> _Given records_:

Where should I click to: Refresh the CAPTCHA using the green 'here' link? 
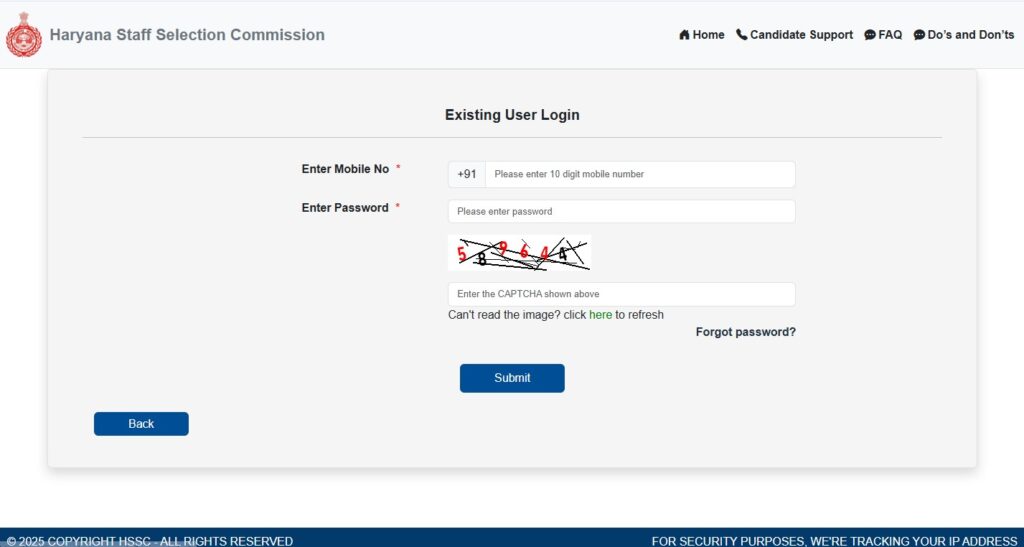click(x=600, y=315)
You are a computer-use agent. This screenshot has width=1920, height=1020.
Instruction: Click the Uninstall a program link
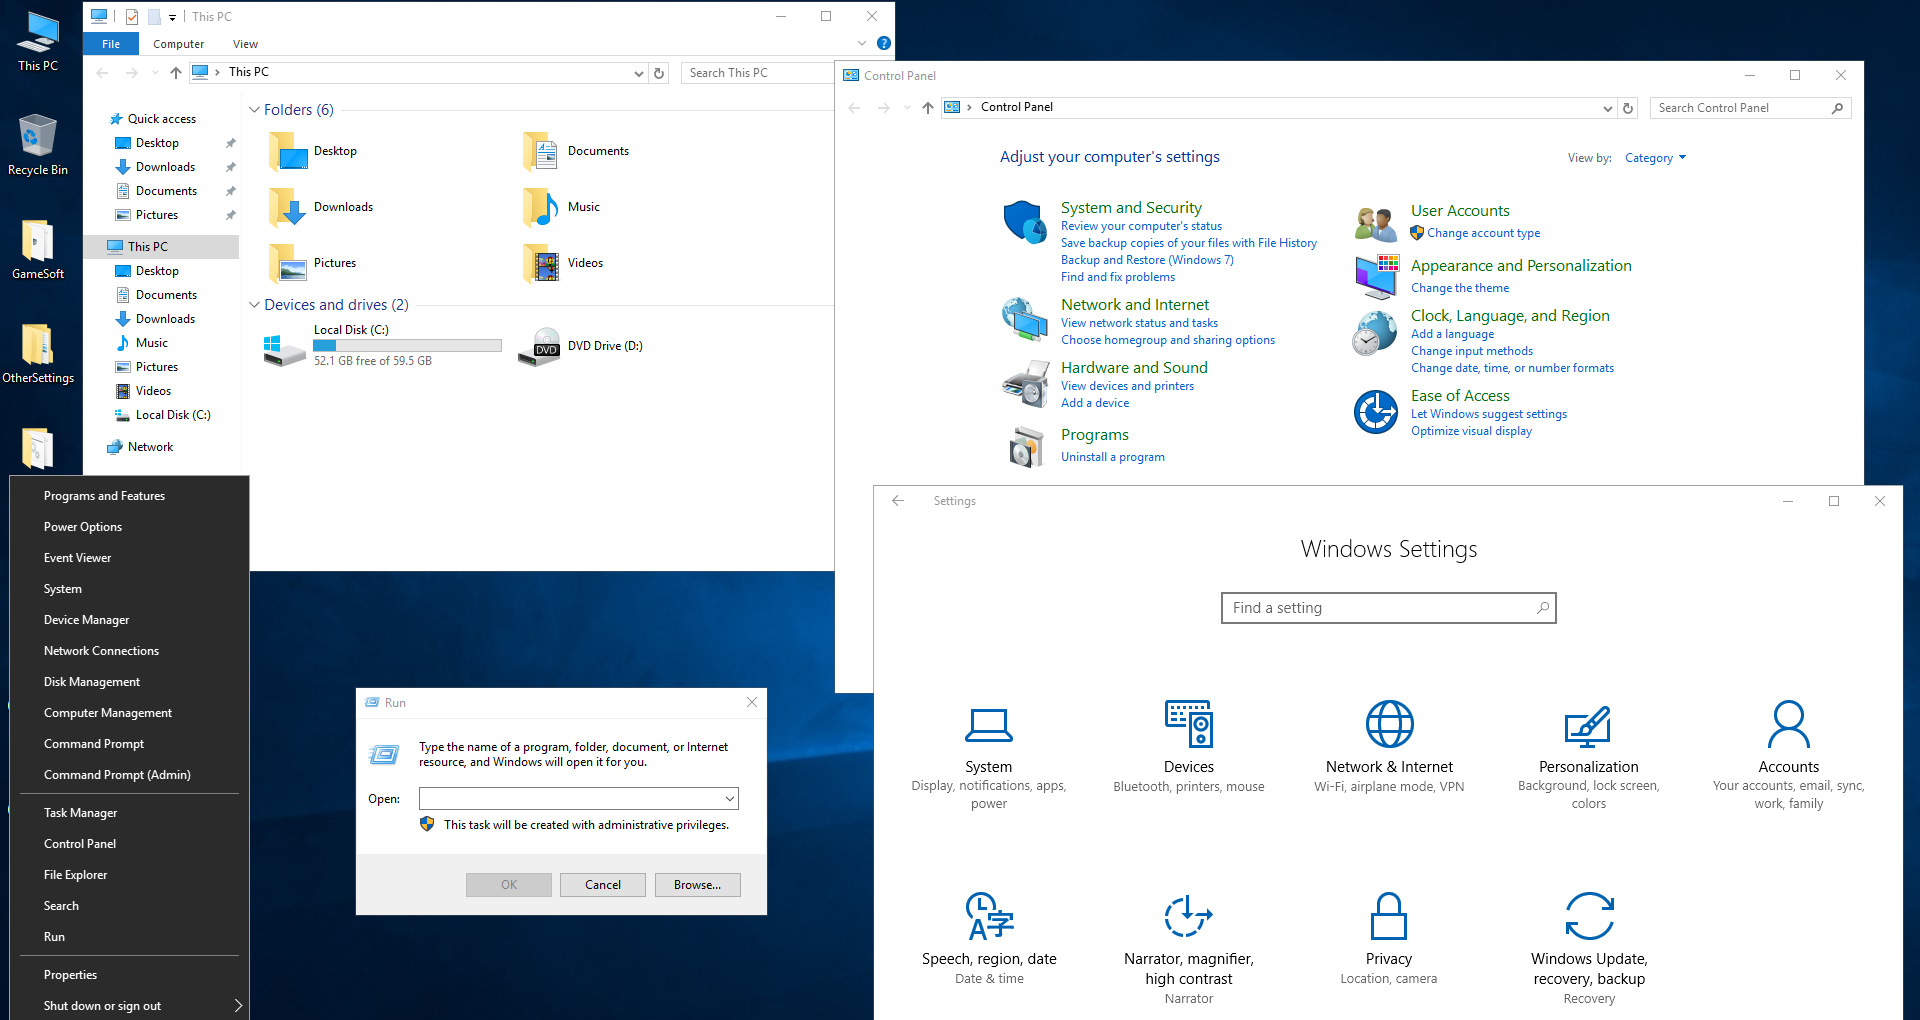click(x=1112, y=457)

> _About this exercise_:
Output exactly the lines from the one that has "Instruction: Click the" through the end of the data. Do not include pictures.

> _Exercise result_:
Instruction: Click the Uninstall a program link
click(x=1112, y=457)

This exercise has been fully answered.